The above conjugations are considered regular conjugation. There are on the otherhand some irregular conjugations, mostly in short words with a complex vowel structures:

Irregular

consonant

Pertheä Pertheä
cab- sing dual plural 1 plural 2 lie sing dual plural 1 plural 2
nominative cãus cabis cabā cabār lie lyīs elyīr elyeler
partitive caba cabeta cãuta cabarta liā lieta elyīta elyelīta
accusative cãus cabin cabā cabār lien lyīn elyīn elyelīn
genitive cãu cabetū cãurun cabarun liū lietū elyerun elyelerun
dative cabe cabete cãurin cabarin lië liete elyerin elyelerin
instrumental cãum cabẽm cãunen cabainen lië liẽm elyīnen elyelīnen
locative cãu cabetu cabūnen cabōnen liū lietu elyũinen elyelūnen
allative cãunna cabũnna cabuinna cabōnna liūnna liũnna elyũinna elyelūnna
ablative cãussa cabũssa cabuissa cabōssa liūssa liũssa elyũissa elyelūssa
essive cãuma cabẽma cabema cabarma liẽma liẽma elyīma elyelīma
comitative cãuni cabẽni cabeni cabaini liẽni liẽni elyīni elyelīni

VerbsEdit

Verbs are conjugated for person, number, voice, mood, tense and aspect. A single verb can therefore take up to 624 forms, if all features are applicable (which is rarely the case).

Person and number Edit

First of all there's person and number: Valannic recognizes a singular form, a dual and 2 plural forms, as well as a first person, a second person and third person animate and inanimate.

Verbs have three root-forms: a-stem, o-stem and consonant-stem. The consonant stem takes a e as conjugational vowel.

Below is the indicative active conjugation of the present tense of the verbs 'auvāin,' laulõin, and phanein.

person

auvāin (to wake (s.o. up)

singular 1 auvan i wake
2 auvat you wake
3 auvā animate he/she wakes
3 auval inanimate it wakes
dual 1 auvanyet the two of us/we both wake
2 auvatyet the two of you/ you both wake
3 auvait animate the two of them/ they both wake
3 auvalyet inanimate the two of those/ they both wake
plural 1 1 auvanner we (general) wake
2 auvaquer you (general) wake
3 auvar animate they (general) wake
3 auvaller inanimate they (general) wake
plural 2 1 auvanneli we (specified group) wake
2 auvaqueli you (specified group) wake
3 auvali animate they (specified group) wake
3 auvalleli inanimate they (specified group) wake
person laulõin (to tell) phanein (to die)
singular 1 laulon I tell phane i die
2 laulot you tell phanet you die
3 laulō an he/she tells phanē an he/she dies
3 laulol inan it tells phanel inan it dies
dual 1 laulonyet we both tell phanenyet we both die
2 laulotyet you both tell phanetyet you both die
3 lauloit an they both tell phaneit an they both die
3 laulolyet inan they both tell phanelyet inan they both die
plural 1 1 laulonner we tell phanenner we die
2 lauloquer you tell phanequer you die
3 laulor an they tell phaner an they die
3 lauloller inan they tell phaneller inan they die
plural 2 1 laulonneli we tell phanenneli we die
2 lauloqueli you tell phanequeli you die
3 lauloli an they tell phaneli an they die
3 laulolleli inan they tell phanelleli inan they die

Not all of these forms are used regularly and iare mostly 'book language'. Especially the dual form will only be used in relation to specifically paired items such as eyes, ears, or hands. Also a word like ruazis ('twins´) is conjugated with the dual form. The more common plural form is plural 1, which is an aspecific plural. It just refers to multiple items of the singular form, whereas the plural 2 refers to a specific group or earlier mentioned group. One could argue that this is a 'definite' form, but plural 1 can be definite as well. Valannic has no definite articles, so context mostly determines if definition is appropriate in translation.

- Direction a -
Translate this sentence from the Valannic grammar text into Spanish: "Verbs are conjugated for person, number, voice, mood, tense and aspect."

- Task data -
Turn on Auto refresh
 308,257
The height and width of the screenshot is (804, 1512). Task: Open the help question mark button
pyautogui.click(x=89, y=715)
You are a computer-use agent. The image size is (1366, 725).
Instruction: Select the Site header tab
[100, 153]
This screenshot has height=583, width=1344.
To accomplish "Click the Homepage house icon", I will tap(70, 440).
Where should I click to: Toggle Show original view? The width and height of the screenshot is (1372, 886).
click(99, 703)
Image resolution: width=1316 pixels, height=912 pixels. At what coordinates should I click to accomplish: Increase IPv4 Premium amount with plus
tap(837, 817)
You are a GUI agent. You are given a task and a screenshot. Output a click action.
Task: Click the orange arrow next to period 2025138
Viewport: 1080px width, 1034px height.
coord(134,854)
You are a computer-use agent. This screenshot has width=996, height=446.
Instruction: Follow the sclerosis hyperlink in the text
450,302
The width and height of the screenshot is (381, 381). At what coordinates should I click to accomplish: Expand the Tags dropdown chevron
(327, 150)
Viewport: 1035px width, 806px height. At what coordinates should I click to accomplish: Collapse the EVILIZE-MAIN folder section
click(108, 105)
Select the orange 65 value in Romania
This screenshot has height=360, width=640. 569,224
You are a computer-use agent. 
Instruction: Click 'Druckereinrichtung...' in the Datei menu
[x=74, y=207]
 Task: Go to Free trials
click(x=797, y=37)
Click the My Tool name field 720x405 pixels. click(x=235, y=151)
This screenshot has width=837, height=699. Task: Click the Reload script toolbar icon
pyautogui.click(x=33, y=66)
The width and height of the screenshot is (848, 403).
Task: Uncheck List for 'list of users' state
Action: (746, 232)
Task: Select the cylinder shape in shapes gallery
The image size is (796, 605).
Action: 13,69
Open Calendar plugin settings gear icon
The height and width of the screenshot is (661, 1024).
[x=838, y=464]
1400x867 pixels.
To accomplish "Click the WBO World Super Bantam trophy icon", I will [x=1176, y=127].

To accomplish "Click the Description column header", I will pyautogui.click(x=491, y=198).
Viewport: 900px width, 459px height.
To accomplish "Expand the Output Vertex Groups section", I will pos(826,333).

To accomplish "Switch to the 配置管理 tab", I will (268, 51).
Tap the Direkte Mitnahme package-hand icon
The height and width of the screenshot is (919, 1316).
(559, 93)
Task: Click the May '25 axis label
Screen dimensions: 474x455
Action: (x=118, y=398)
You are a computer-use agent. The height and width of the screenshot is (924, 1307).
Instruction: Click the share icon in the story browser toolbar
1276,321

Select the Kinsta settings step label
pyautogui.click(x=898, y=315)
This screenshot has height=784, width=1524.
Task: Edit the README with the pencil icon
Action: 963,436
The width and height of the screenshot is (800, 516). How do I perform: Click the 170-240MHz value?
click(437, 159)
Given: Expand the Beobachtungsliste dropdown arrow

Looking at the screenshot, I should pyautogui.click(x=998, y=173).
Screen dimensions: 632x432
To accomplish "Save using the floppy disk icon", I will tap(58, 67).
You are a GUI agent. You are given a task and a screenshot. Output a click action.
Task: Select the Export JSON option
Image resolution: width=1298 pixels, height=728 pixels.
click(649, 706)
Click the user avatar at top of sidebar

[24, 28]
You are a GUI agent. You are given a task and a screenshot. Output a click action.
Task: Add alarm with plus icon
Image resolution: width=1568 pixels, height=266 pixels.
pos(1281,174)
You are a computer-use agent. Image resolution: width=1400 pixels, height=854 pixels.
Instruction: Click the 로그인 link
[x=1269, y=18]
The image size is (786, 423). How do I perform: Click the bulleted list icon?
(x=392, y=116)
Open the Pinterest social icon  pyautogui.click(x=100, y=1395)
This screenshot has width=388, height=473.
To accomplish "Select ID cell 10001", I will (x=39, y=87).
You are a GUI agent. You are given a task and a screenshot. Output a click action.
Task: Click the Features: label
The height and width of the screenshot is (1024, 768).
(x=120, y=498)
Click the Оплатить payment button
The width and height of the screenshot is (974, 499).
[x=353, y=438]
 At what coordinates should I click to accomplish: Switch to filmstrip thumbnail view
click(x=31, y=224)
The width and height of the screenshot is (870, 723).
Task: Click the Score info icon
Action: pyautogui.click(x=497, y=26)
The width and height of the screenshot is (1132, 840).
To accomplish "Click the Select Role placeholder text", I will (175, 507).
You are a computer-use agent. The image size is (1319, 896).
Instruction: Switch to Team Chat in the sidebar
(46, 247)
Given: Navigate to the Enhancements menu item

- Direction b -
Render the entries as a Markdown table with columns n and Line, one row per line and blank lines skipped. Start at the line containing "At what coordinates should I click to accomplish: Switch" and continue through the end of the entries.

- Complete response a -
Los verbos se conjugan según la persona, el número, la voz, el modo, el tiempo y el aspecto.

- Complete response b -
| n | Line |
|---|---|
| 1 |  At what coordinates should I click to accomplish: Switch to filmstrip thumbnail view |
| 2 | click(x=31, y=224) |
| 3 | The width and height of the screenshot is (870, 723). |
| 4 | Task: Click the Score info icon |
| 5 | Action: pyautogui.click(x=497, y=26) |
| 6 | The width and height of the screenshot is (1132, 840). |
| 7 | To accomplish "Click the Select Role placeholder text", I will (175, 507). |
| 8 | You are a computer-use agent. The image size is (1319, 896). |
| 9 | Instruction: Switch to Team Chat in the sidebar |
| 10 | (46, 247) |
| 11 | Given: Navigate to the Enhancements menu item |